WORK REQUIRED
Which of the lines below contain the string "icon"? Pull each one out of the data.

RECORDED INFORMATION
************
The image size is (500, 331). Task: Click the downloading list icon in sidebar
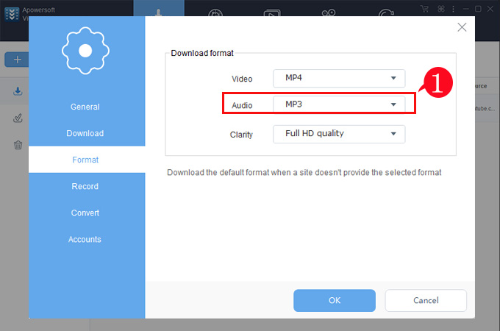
************
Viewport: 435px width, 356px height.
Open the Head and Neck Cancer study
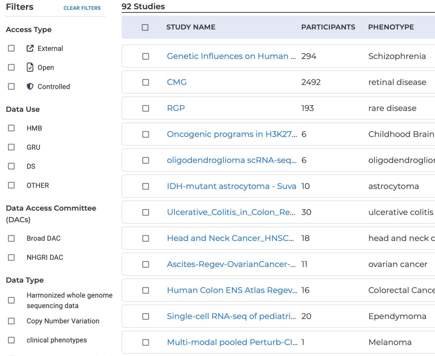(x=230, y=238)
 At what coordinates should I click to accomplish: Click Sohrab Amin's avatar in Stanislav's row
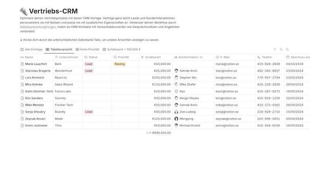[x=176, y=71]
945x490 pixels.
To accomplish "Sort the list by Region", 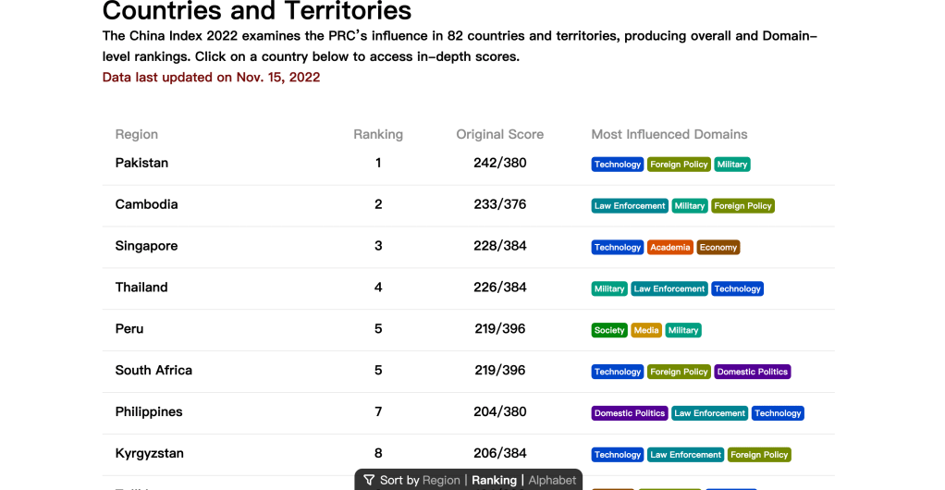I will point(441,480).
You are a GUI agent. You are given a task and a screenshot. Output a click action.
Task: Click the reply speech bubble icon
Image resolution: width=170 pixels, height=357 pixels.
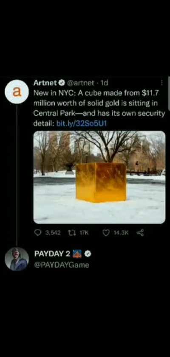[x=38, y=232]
************
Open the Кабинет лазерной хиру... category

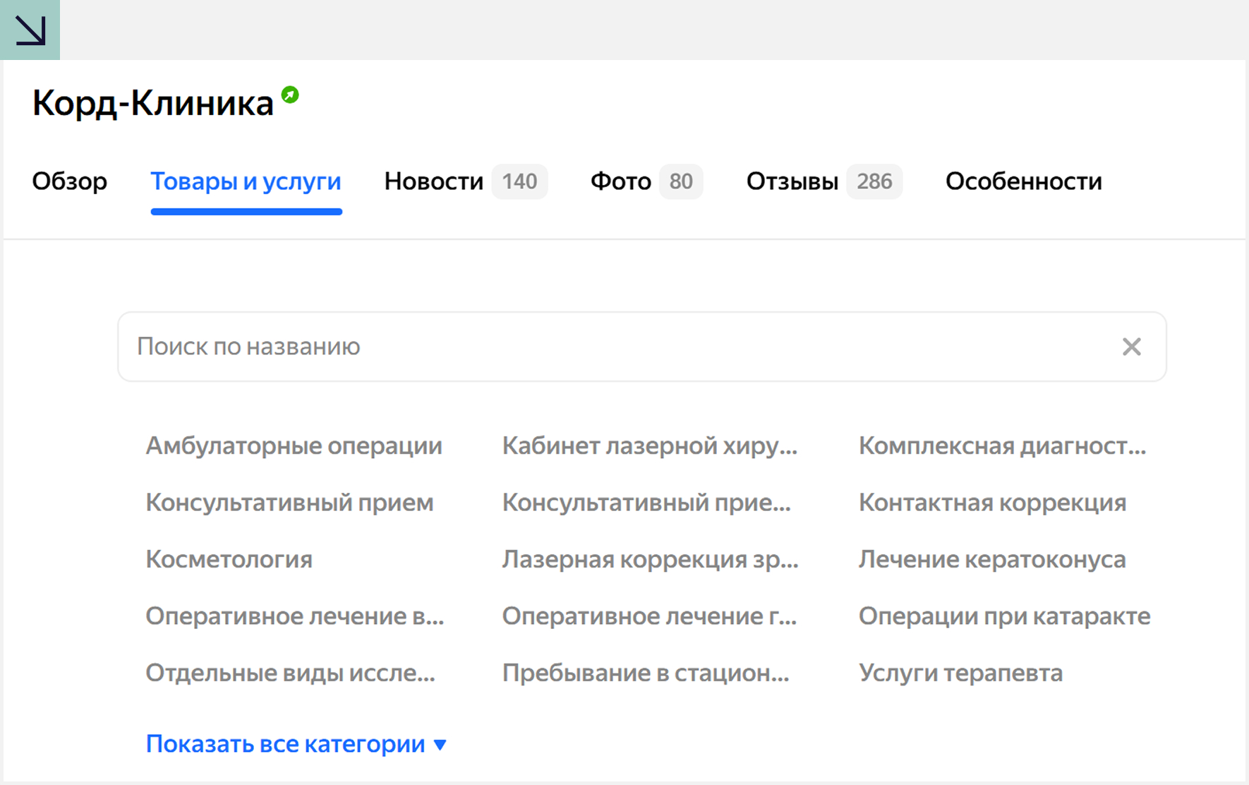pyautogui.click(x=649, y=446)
************
OUTPUT OF THE TASK
The image size is (500, 331). Task: Click the downloading list icon in sidebar
Task: Click the reply speech bubble icon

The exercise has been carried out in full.